Syahrir menjelaskan sikap dan tutur kata sopan Samanhudi selama sidang, mengakui dan menyesali perbuatannya adalah hal yang meringankan hukumannya. Sementara, perbuatannya yang dinilai merugikan orang lain, pernah dihukum pidana, serta sebagai tokoh masyarakat dianggap menjadi hal yang memberatkan pidananya.
Usai hal tersebut, Samanhudi lantas meminta kepada hakim untuk kembali hadir dalam sidang. Ia ingin menyampaikan nota pembelaan secara langsung.

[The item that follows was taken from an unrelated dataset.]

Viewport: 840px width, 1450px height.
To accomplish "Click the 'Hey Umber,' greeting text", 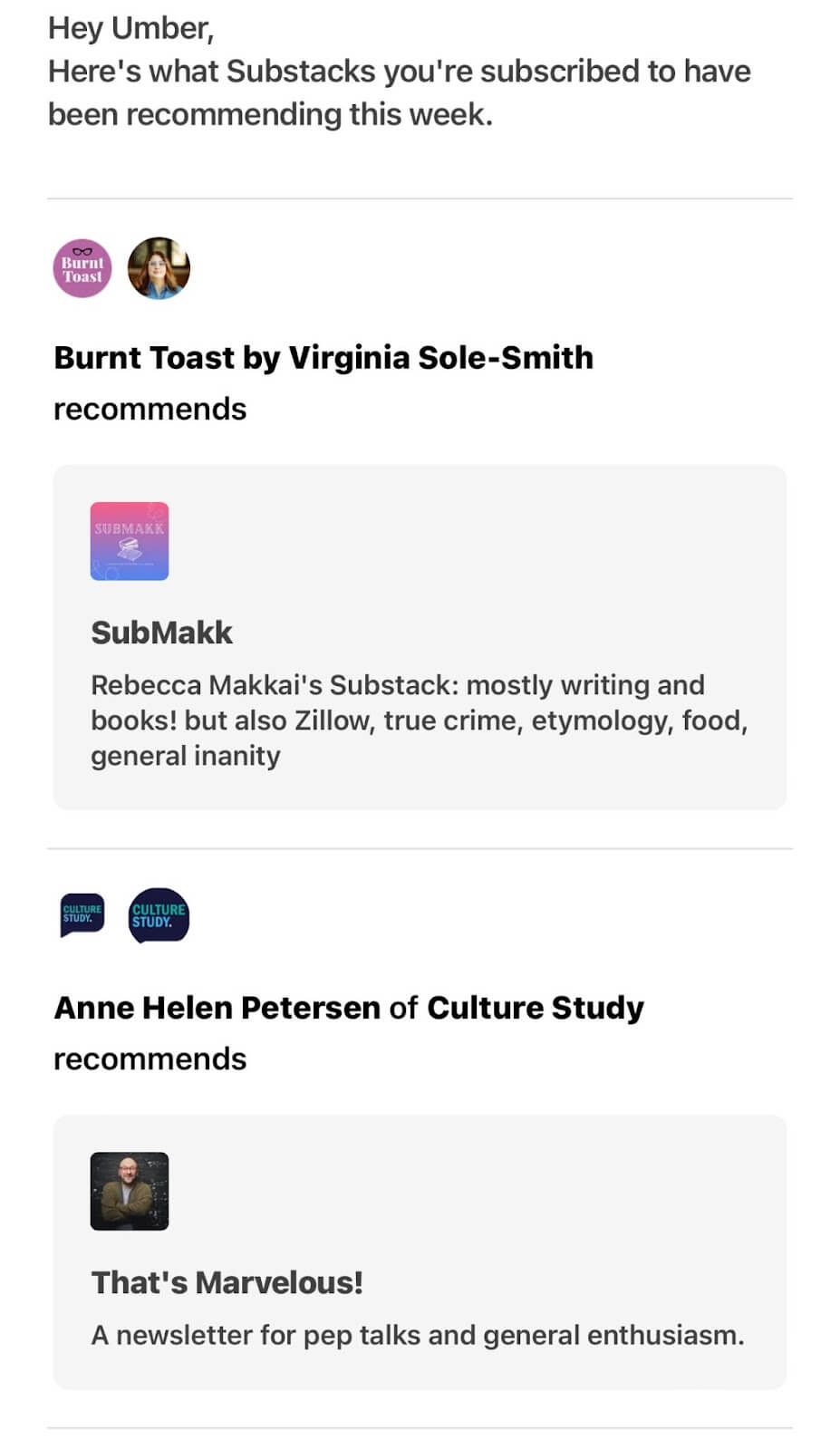I will click(131, 28).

Sidang tuntutan ini memang digelar secara online.
![]() |
"Izin yang mulia, saya akan bacakan pembelaan saya pribadi di depan majelis secara offline, serta pembelaan dari pengacara," ujarnya.
Namun, keinginannya 'bertepuk sebelah tangan'. Sebab, majelis hakim yang diketuai Abu Achmad Sidqi Amsya menolaknya. Menurut Abu, jaringan normal dan suara yang terdengar jelas membuat keinginan sidang secara offline itu ditolak.
"Suara terdakwa terdengar dengan baik dan kami tetapkan online, jadi silakan saudara menyampaikan dalam sidang secara online. Majelis beranggapan tidak ada prinsip yang mengganggu ya, saya kira begitu ya dan bisa diterima ya," tuturnya.
Sementara itu, penasihat hukum Samanhudi, Henru Purnomo dan Wahyu Endrawan meminta waktu 1 minggu dan meminta hakim menyetujui keinginan kliennya untuk membacakan pledoi secara offline dengan alasan tidak membahayakan keselamatan siapapun. Namun, hal itu sia-sia lantaran hakim tetap menolaknya.
Usai sidang, Hendro menyebut tuntutan dari JPU sangat fantastik bila dibandingkan dengan hal-hal yang sudah terungkap di persidangan. Ia kekeh menyebut Samanhudi sama sekali tidak mengotaki perampokan, termasuk sakit hati dan dendam dari Samanhudi pada wakilnya, Santoso.
"Itu sakit hati hanya isu dan rumor yang timbul karena Samanhudi memberikan orasi yang sedemikian dahsyat dan dimengerti oleh masyarakat bahwa itu suatu hal yang sifatnya orasi. Tapi, dari penyidik dan jaksa (menganggap) sebagai hasutan, rasa ungkapan sakit hati, padahal tidak. Di sini tidak bisa dibedakan antara bahasa politik dan bahasa sehari-hari," katanya.
Hakim lantas memutuskan sidang dilanjutkan pekan depan Tepatnya, pada Selasa (12/9/2023) pukul 09.00 WIB dengan agenda pembelaan.